__Problem description__:
Please print all the lines below exactly as they are written.
#####
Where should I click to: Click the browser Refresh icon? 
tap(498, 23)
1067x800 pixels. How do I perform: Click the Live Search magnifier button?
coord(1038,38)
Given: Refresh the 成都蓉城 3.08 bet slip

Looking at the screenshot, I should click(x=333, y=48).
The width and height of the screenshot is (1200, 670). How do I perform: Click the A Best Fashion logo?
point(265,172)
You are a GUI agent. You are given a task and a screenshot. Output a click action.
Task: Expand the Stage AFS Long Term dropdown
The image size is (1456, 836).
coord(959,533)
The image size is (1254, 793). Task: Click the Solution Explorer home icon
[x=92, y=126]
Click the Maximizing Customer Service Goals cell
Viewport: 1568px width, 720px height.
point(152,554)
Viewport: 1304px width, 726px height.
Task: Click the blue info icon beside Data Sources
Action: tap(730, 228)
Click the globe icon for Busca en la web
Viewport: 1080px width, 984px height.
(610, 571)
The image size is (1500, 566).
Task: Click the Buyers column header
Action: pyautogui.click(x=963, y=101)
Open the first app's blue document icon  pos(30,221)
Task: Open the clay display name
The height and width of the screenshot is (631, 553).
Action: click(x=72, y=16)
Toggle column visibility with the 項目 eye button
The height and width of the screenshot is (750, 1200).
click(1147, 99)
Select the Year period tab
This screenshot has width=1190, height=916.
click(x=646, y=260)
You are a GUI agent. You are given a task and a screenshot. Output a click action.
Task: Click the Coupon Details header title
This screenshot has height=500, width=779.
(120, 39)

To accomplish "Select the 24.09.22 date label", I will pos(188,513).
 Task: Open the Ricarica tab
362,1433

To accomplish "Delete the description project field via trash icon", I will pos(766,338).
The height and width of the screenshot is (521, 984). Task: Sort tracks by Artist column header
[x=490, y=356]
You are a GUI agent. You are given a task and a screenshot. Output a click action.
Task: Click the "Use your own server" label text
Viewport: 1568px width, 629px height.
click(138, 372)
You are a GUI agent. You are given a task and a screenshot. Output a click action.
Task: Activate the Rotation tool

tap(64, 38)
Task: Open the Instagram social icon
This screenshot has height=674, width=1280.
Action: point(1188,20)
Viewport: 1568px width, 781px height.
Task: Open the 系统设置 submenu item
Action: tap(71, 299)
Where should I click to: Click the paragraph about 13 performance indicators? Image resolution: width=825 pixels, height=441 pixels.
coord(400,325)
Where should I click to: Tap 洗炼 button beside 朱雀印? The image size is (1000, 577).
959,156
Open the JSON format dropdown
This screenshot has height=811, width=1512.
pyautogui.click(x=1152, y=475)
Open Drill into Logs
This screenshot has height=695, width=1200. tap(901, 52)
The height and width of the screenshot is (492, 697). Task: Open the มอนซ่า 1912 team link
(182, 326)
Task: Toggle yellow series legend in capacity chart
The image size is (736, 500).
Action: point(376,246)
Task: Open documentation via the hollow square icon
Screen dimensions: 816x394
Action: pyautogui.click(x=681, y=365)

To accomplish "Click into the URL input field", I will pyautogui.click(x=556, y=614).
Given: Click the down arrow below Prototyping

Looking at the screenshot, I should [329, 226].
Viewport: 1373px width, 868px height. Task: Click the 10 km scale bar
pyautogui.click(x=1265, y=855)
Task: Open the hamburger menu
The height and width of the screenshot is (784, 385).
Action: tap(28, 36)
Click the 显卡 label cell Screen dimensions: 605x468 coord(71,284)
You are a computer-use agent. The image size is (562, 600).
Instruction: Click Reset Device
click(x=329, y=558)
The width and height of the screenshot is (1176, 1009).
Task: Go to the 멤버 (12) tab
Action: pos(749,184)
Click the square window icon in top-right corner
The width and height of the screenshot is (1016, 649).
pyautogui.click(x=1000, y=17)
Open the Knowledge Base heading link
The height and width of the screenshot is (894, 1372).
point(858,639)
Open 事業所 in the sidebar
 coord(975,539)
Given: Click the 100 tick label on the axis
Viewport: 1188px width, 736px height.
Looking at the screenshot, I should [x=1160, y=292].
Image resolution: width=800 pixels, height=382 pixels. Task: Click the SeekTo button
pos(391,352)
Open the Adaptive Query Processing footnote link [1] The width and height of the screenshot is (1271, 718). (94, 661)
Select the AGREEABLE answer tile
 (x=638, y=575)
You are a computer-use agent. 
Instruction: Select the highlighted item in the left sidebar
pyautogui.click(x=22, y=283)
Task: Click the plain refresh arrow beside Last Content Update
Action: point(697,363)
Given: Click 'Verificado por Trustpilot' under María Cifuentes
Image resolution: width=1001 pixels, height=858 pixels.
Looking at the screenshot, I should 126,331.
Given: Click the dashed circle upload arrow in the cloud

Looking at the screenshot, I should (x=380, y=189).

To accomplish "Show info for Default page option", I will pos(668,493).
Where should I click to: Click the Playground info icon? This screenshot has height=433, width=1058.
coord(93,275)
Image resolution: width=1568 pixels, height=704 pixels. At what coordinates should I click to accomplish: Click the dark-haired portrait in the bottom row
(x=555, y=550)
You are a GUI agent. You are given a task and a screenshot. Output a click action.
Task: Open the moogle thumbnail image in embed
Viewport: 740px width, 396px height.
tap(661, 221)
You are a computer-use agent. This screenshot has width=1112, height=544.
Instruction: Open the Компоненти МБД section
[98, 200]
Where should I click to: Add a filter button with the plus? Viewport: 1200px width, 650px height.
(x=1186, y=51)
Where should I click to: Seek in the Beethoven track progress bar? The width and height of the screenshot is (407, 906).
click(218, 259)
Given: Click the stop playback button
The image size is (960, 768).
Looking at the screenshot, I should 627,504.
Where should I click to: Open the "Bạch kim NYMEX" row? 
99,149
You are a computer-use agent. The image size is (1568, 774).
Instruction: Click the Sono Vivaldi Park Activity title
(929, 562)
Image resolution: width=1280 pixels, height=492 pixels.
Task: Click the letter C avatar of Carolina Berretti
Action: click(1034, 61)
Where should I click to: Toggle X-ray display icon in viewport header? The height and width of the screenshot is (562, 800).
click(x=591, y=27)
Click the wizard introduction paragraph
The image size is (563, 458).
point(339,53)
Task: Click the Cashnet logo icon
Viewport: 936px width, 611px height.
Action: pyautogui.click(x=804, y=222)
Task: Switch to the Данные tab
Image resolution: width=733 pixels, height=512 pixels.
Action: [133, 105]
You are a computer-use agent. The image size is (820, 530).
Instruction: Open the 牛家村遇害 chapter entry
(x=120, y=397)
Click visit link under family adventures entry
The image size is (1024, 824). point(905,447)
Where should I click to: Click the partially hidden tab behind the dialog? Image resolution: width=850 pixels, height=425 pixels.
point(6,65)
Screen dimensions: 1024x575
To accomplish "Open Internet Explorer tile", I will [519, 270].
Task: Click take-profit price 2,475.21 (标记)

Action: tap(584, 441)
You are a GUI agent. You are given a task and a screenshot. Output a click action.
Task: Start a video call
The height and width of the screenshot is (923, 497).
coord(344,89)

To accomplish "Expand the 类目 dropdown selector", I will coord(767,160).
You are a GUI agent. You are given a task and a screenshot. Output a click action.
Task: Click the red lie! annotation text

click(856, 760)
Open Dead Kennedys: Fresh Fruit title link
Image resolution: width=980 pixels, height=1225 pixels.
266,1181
#####
__Solution to this exercise__:
Where should I click to: Click the browser Refresh icon? 
tap(498, 23)
1067x800 pixels. How do I perform: Click the Live Search magnifier button?
coord(1038,38)
Given: Refresh the 成都蓉城 3.08 bet slip

Looking at the screenshot, I should click(x=333, y=48).
The width and height of the screenshot is (1200, 670). How do I perform: Click the A Best Fashion logo?
point(265,172)
You are a GUI agent. You are given a task and a screenshot. Output a click action.
Task: Expand the Stage AFS Long Term dropdown
The image size is (1456, 836).
coord(959,533)
The image size is (1254, 793). Task: Click the Solution Explorer home icon
[x=92, y=126]
Click the Maximizing Customer Service Goals cell
Viewport: 1568px width, 720px height.
point(152,554)
Viewport: 1304px width, 726px height.
Task: Click the blue info icon beside Data Sources
Action: tap(730, 228)
Click the globe icon for Busca en la web
Viewport: 1080px width, 984px height.
(610, 571)
The image size is (1500, 566).
Task: Click the Buyers column header
Action: pyautogui.click(x=963, y=101)
Open the first app's blue document icon  pos(30,221)
Task: Open the clay display name
The height and width of the screenshot is (631, 553).
Action: click(x=72, y=16)
Toggle column visibility with the 項目 eye button
The height and width of the screenshot is (750, 1200).
click(1147, 99)
Select the Year period tab
This screenshot has width=1190, height=916.
click(x=646, y=260)
You are a GUI agent. You are given a task and a screenshot. Output a click action.
Task: Click the Coupon Details header title
This screenshot has height=500, width=779.
(120, 39)

To accomplish "Select the 24.09.22 date label", I will pos(188,513).
 Task: Open the Ricarica tab
362,1433

To accomplish "Delete the description project field via trash icon", I will pos(766,338).
The height and width of the screenshot is (521, 984). Task: Sort tracks by Artist column header
[x=490, y=356]
You are a GUI agent. You are given a task and a screenshot. Output a click action.
Task: Click the "Use your own server" label text
Viewport: 1568px width, 629px height.
click(138, 372)
You are a GUI agent. You are given a task and a screenshot. Output a click action.
Task: Activate the Rotation tool

tap(64, 38)
Task: Open the Instagram social icon
This screenshot has height=674, width=1280.
Action: point(1188,20)
Viewport: 1568px width, 781px height.
Task: Open the 系统设置 submenu item
Action: tap(71, 299)
Where should I click to: Click the paragraph about 13 performance indicators? Image resolution: width=825 pixels, height=441 pixels.
coord(400,325)
Where should I click to: Tap 洗炼 button beside 朱雀印? The image size is (1000, 577).
959,156
Open the JSON format dropdown
This screenshot has height=811, width=1512.
pyautogui.click(x=1152, y=475)
Open Drill into Logs
This screenshot has height=695, width=1200. tap(901, 52)
The height and width of the screenshot is (492, 697). Task: Open the มอนซ่า 1912 team link
(182, 326)
Task: Toggle yellow series legend in capacity chart
The image size is (736, 500).
Action: point(376,246)
Task: Open documentation via the hollow square icon
Screen dimensions: 816x394
Action: pyautogui.click(x=681, y=365)

To accomplish "Click into the URL input field", I will pyautogui.click(x=556, y=614).
Given: Click the down arrow below Prototyping

Looking at the screenshot, I should [329, 226].
Viewport: 1373px width, 868px height. Task: Click the 10 km scale bar
pyautogui.click(x=1265, y=855)
Task: Open the hamburger menu
The height and width of the screenshot is (784, 385).
Action: tap(28, 36)
Click the 显卡 label cell Screen dimensions: 605x468 coord(71,284)
You are a computer-use agent. The image size is (562, 600).
Instruction: Click Reset Device
click(x=329, y=558)
The width and height of the screenshot is (1176, 1009).
Task: Go to the 멤버 (12) tab
Action: pos(749,184)
Click the square window icon in top-right corner
The width and height of the screenshot is (1016, 649).
pyautogui.click(x=1000, y=17)
Open the Knowledge Base heading link
The height and width of the screenshot is (894, 1372).
point(858,639)
Open 事業所 in the sidebar
 coord(975,539)
Given: Click the 100 tick label on the axis
Viewport: 1188px width, 736px height.
Looking at the screenshot, I should [x=1160, y=292].
Image resolution: width=800 pixels, height=382 pixels. Task: Click the SeekTo button
pos(391,352)
Open the Adaptive Query Processing footnote link [1] The width and height of the screenshot is (1271, 718). (94, 661)
Select the AGREEABLE answer tile
 (x=638, y=575)
You are a computer-use agent. 
Instruction: Select the highlighted item in the left sidebar
pyautogui.click(x=22, y=283)
Task: Click the plain refresh arrow beside Last Content Update
Action: point(697,363)
Given: Click 'Verificado por Trustpilot' under María Cifuentes
Image resolution: width=1001 pixels, height=858 pixels.
Looking at the screenshot, I should 126,331.
Given: Click the dashed circle upload arrow in the cloud

Looking at the screenshot, I should (x=380, y=189).

To accomplish "Show info for Default page option", I will pos(668,493).
Where should I click to: Click the Playground info icon? This screenshot has height=433, width=1058.
coord(93,275)
Image resolution: width=1568 pixels, height=704 pixels. At what coordinates should I click to accomplish: Click the dark-haired portrait in the bottom row
(x=555, y=550)
You are a GUI agent. You are given a task and a screenshot. Output a click action.
Task: Open the moogle thumbnail image in embed
Viewport: 740px width, 396px height.
tap(661, 221)
You are a computer-use agent. This screenshot has width=1112, height=544.
Instruction: Open the Компоненти МБД section
[98, 200]
Where should I click to: Add a filter button with the plus? Viewport: 1200px width, 650px height.
(x=1186, y=51)
Where should I click to: Seek in the Beethoven track progress bar? The width and height of the screenshot is (407, 906).
click(218, 259)
Given: Click the stop playback button
The image size is (960, 768).
Looking at the screenshot, I should 627,504.
Where should I click to: Open the "Bạch kim NYMEX" row? 
99,149
You are a computer-use agent. The image size is (1568, 774).
Instruction: Click the Sono Vivaldi Park Activity title
(929, 562)
Image resolution: width=1280 pixels, height=492 pixels.
Task: Click the letter C avatar of Carolina Berretti
Action: click(1034, 61)
Where should I click to: Toggle X-ray display icon in viewport header? The height and width of the screenshot is (562, 800).
click(x=591, y=27)
Click the wizard introduction paragraph
The image size is (563, 458).
point(339,53)
Task: Click the Cashnet logo icon
Viewport: 936px width, 611px height.
Action: pyautogui.click(x=804, y=222)
Task: Switch to the Данные tab
Image resolution: width=733 pixels, height=512 pixels.
Action: [133, 105]
You are a computer-use agent. The image size is (820, 530).
Instruction: Open the 牛家村遇害 chapter entry
(x=120, y=397)
Click visit link under family adventures entry
The image size is (1024, 824). point(905,447)
Where should I click to: Click the partially hidden tab behind the dialog? Image resolution: width=850 pixels, height=425 pixels.
point(6,65)
Screen dimensions: 1024x575
To accomplish "Open Internet Explorer tile", I will [519, 270].
Task: Click take-profit price 2,475.21 (标记)

Action: tap(584, 441)
You are a GUI agent. You are given a task and a screenshot. Output a click action.
Task: Start a video call
The height and width of the screenshot is (923, 497).
coord(344,89)

To accomplish "Expand the 类目 dropdown selector", I will coord(767,160).
You are a GUI agent. You are given a task and a screenshot. Output a click action.
Task: Click the red lie! annotation text

click(856, 760)
Open Dead Kennedys: Fresh Fruit title link
Image resolution: width=980 pixels, height=1225 pixels.
266,1181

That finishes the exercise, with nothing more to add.